J: Few exercises in politics are more futile and pointless (L: and time-consuming and distracting) than the regular jousting in Congress over increases in the total amount of money the US government is authorized to borrow. According to the US Treasury, Congress has acted 78 separate times since 1960 to permanently raise, temporarily extend or revise the definition of the types of debt subject to the ceiling. These actions have been taken 49 times with a Republican in the White House and 29 times with a Democrat there.

A brutal fight over this issue took place in the summer of 2011. It became the subject of a marvelous book on the debacle by Bob Woodward, The Price of Politics, along with no lasting change in government policies or practices.

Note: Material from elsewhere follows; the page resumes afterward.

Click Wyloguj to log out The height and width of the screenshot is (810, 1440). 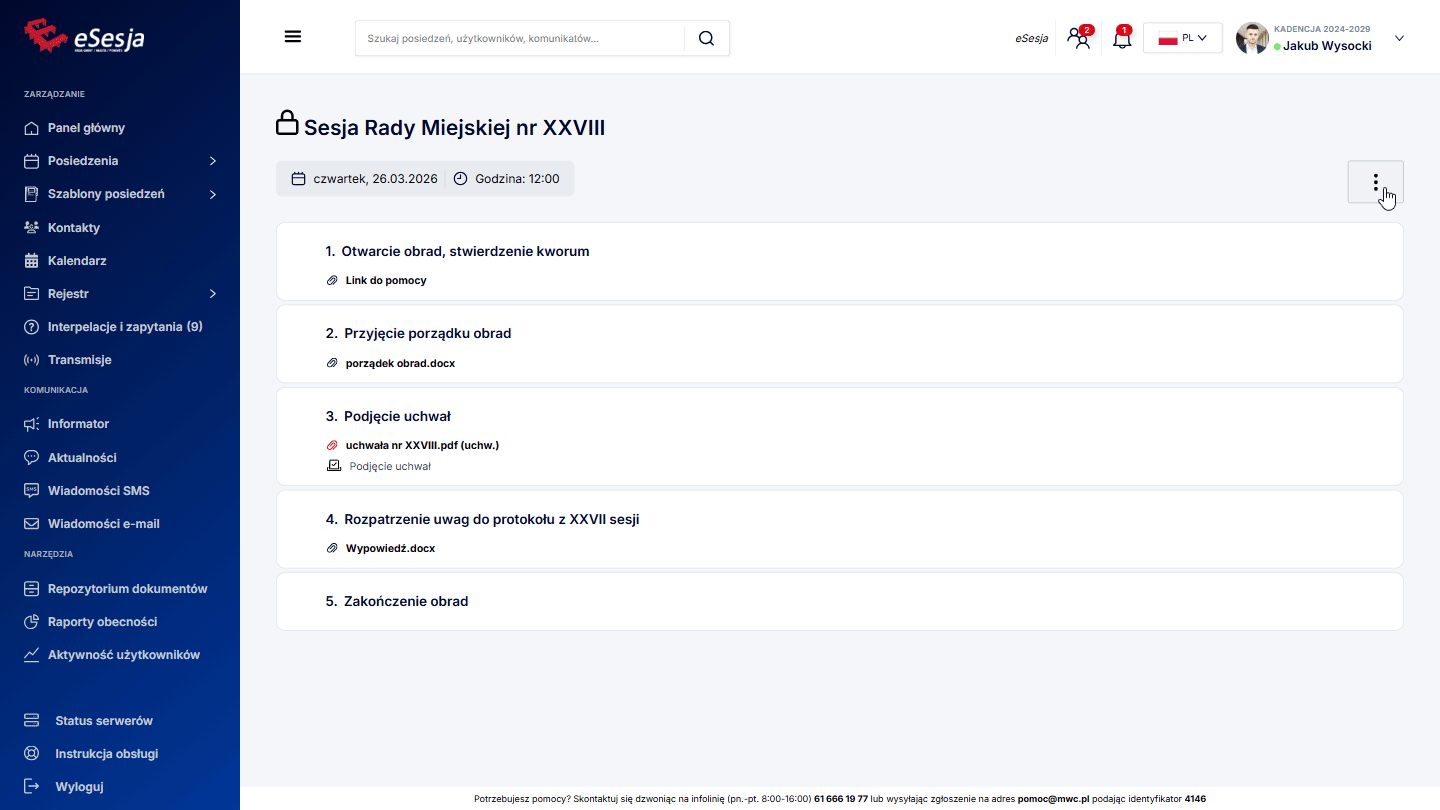pos(79,786)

In 2015, Congress basically threw up its hands and passed a bill, signed into law by President Obama, that funded the government for two years and suspended the debt ceiling through March 15, 2017. That meant the new ceiling was whatever the government owed on March 16. Since April is an enormous surplus month (L: you pay taxes then, right?), it is only now that we’re getting ready for another big fight over this silly concept.

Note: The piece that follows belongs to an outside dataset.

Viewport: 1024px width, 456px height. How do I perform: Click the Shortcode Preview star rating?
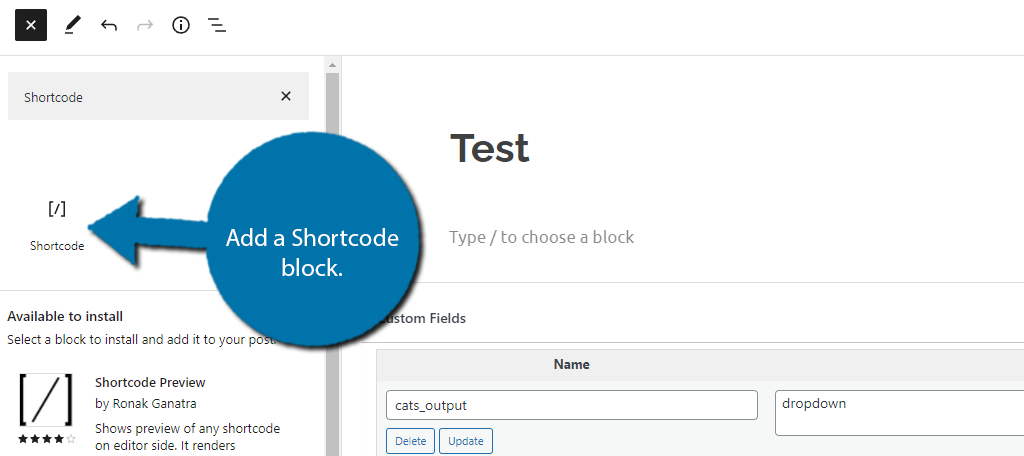pyautogui.click(x=46, y=439)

The US had no debt ceiling from 1789-1917. Every bond issued by the Treasury was approved by a separate act of Congress. When the US became involved in what is now known as World War I, it became obvious a better system was needed.

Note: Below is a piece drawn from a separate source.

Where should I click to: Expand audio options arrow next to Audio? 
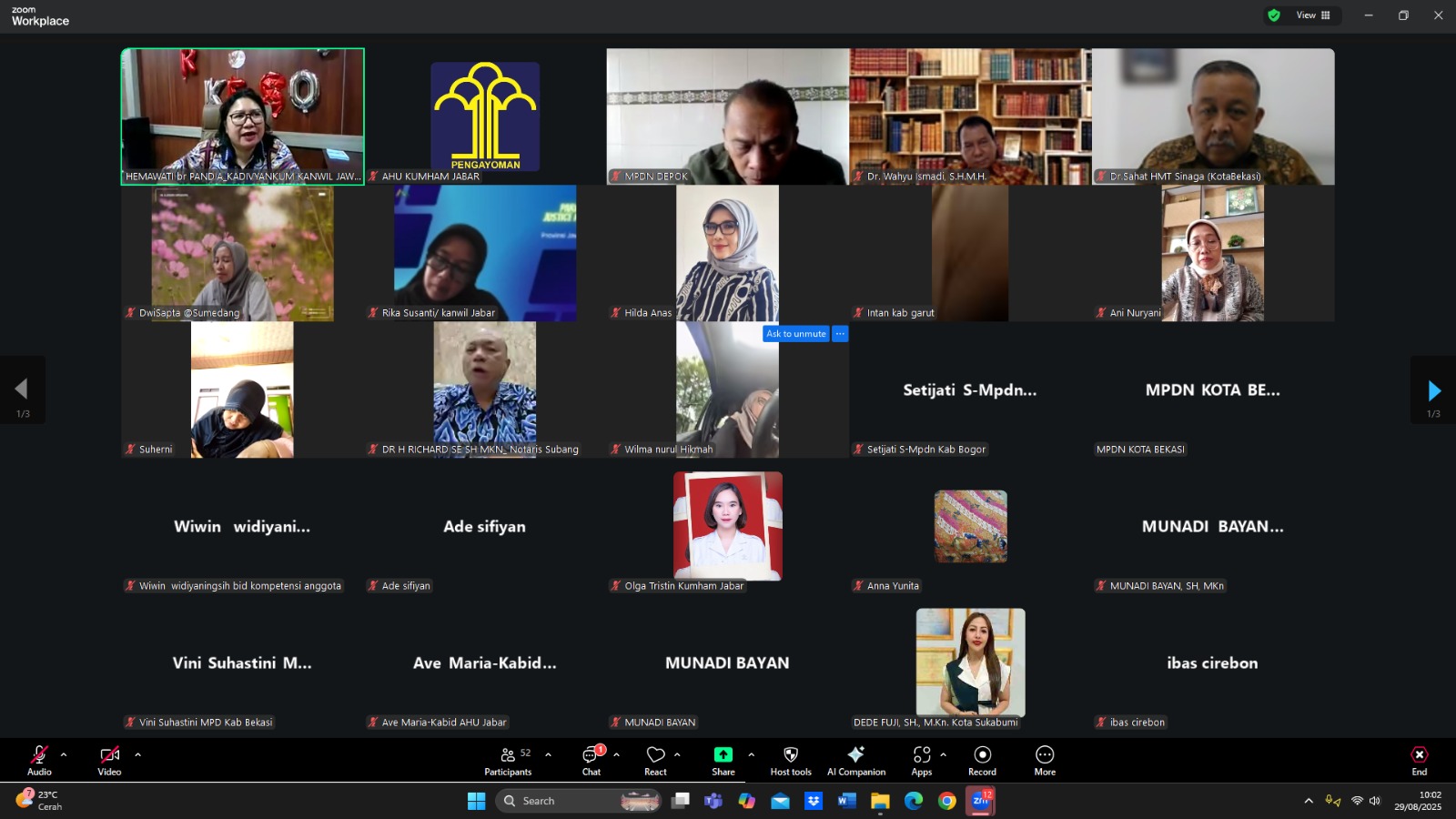[x=64, y=754]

Congress set up the limit in the Second Liberty Bond Act of 1917. Now that we have had 100 years of experience with the idea, it is time to get rid of it.

All the debt ceiling has accomplished in recent years is to make whomever is the Secretary of the Treasury scramble like mad to avoid an unprecedented default on the obligations of the federal government. The 2011 wrangling in Congress over the debt ceiling came so close to the edge that Standard and Poor’s (S&P), one of the major bond-rating agencies in the US, lowered the credit rating of the federal government from AAA (excellent) to AA+ (outstanding). This was the first downgrade of US federal debt, but it did not cause Congress to change its ways. One reason for that was that the other two major ratings agencies—Moody’s and Fitch—did not follow the lead of S&P.

All the debt ceiling does is limit the amount of money the US Treasury can borrow. It does nothing to reduce the rate of growth of federal spending in any lasting way, which is the real problem. It would be a really good idea if Congress would repeal the debt ceiling altogether, suspend it for twenty years or copy Denmark by making it so high ($40-$50 trillion would do it) that it won’t be a problem for many years.

Many economists have argued for repeal of the debt ceiling. There’s an excellent op-ed piece today (June 20) in The Wall Street Journal entitled, “Don’t Raise the Debt Limit—Repeal It.” It was written by Jason Furman, who was Chairman of the President’s Council of Economic Advisers from 2013-2017 and Rohit Kumar, who was policy director and deputy chief of staff for Senate Majority Leader Mitch McConnell (R-KY) from 2007-2013.

Here’s hoping (beyond any real expectation) that Congress listens this time. There are far more important issues, such as tax reform and getting a responsible budget done on time, that would be far better uses of Congressional time.